* **Passage given**:

------------------------------------------------

I'm trying to puppetize my server so that it will be possible to upgrade to new hardware.

I have been doing Ubuntu upgrades for several releases and there is a lot of cruft gathering. I should do a clean install, but that seems like too much work and is too dangerous when so many services are running on one machine.

Enter puppet.

Now my strategy is to define each service that is running on my server on a separate puppet master. I copy the configuration over, describe it to puppet, and have puppet enforce that configuration on a test VM. I can work on one service at a time until they are all defined properly. I can destroy and recreate the VM occasionally to make sure that the puppet config can get all the dependencies right. And eventually, I'll be able to buy a new machine, point puppet at it and press the button: wham, a new functioning server.

------------------------------------------------

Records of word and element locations
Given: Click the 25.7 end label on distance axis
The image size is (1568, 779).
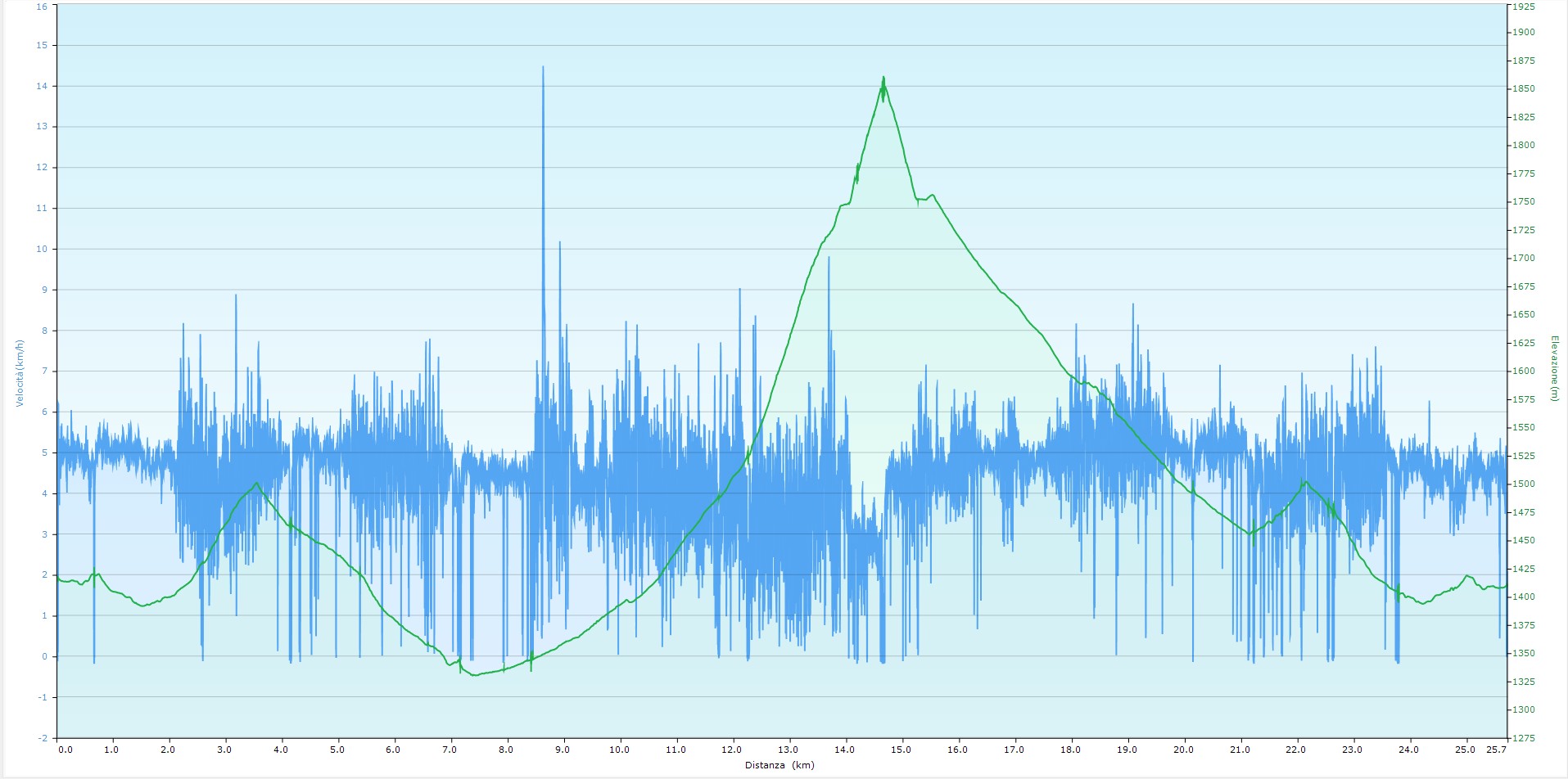Looking at the screenshot, I should pos(1496,750).
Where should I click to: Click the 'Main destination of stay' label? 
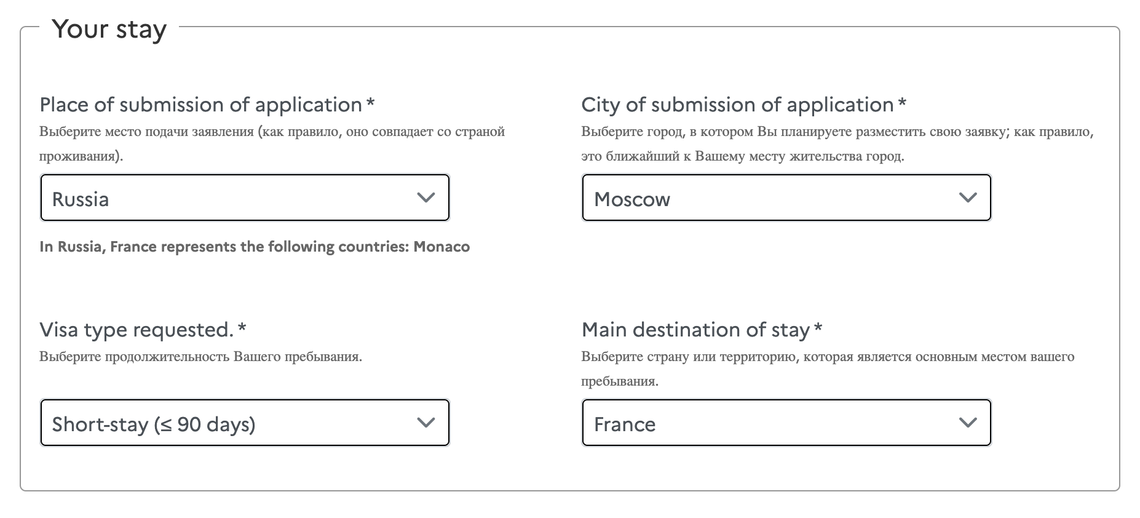point(696,330)
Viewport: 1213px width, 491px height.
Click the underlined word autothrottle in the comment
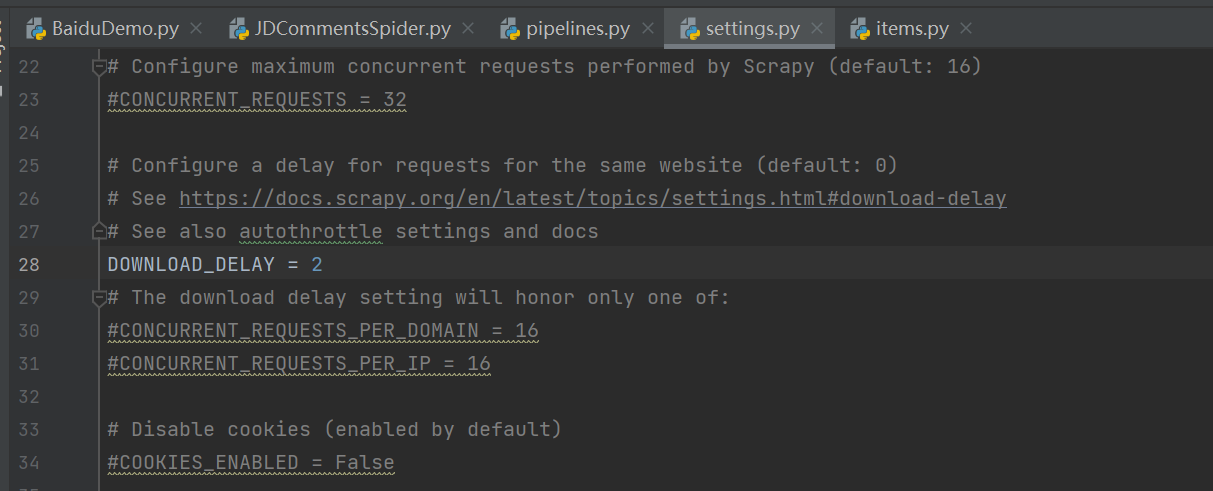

------------------------------------------------

Extend the post about puppetizing a home server, starting after its last sentence. These records stand apart from the post and have no connection to it.

* **The result**:
So how is that beautiful dream working out for me?

Ubuntu version of chkconfig

I'm running into troubles with init scripts. I've only started defining a few services, apache, mysql, mediawiki. And already I get this:

root@ferret:/var/lib/mediawiki/maintenance# puppetd -t --noop
info: Caching catalog for ferret.finninday.net
info: Applying configuration version '1305993346'
notice: /Stage[main]/Mysql::Server/Service[mysql]/enable: is false, should be true (noop)
notice: /Stage[main]/Apache/Service[apache2]/enable: is false, should be true (noop)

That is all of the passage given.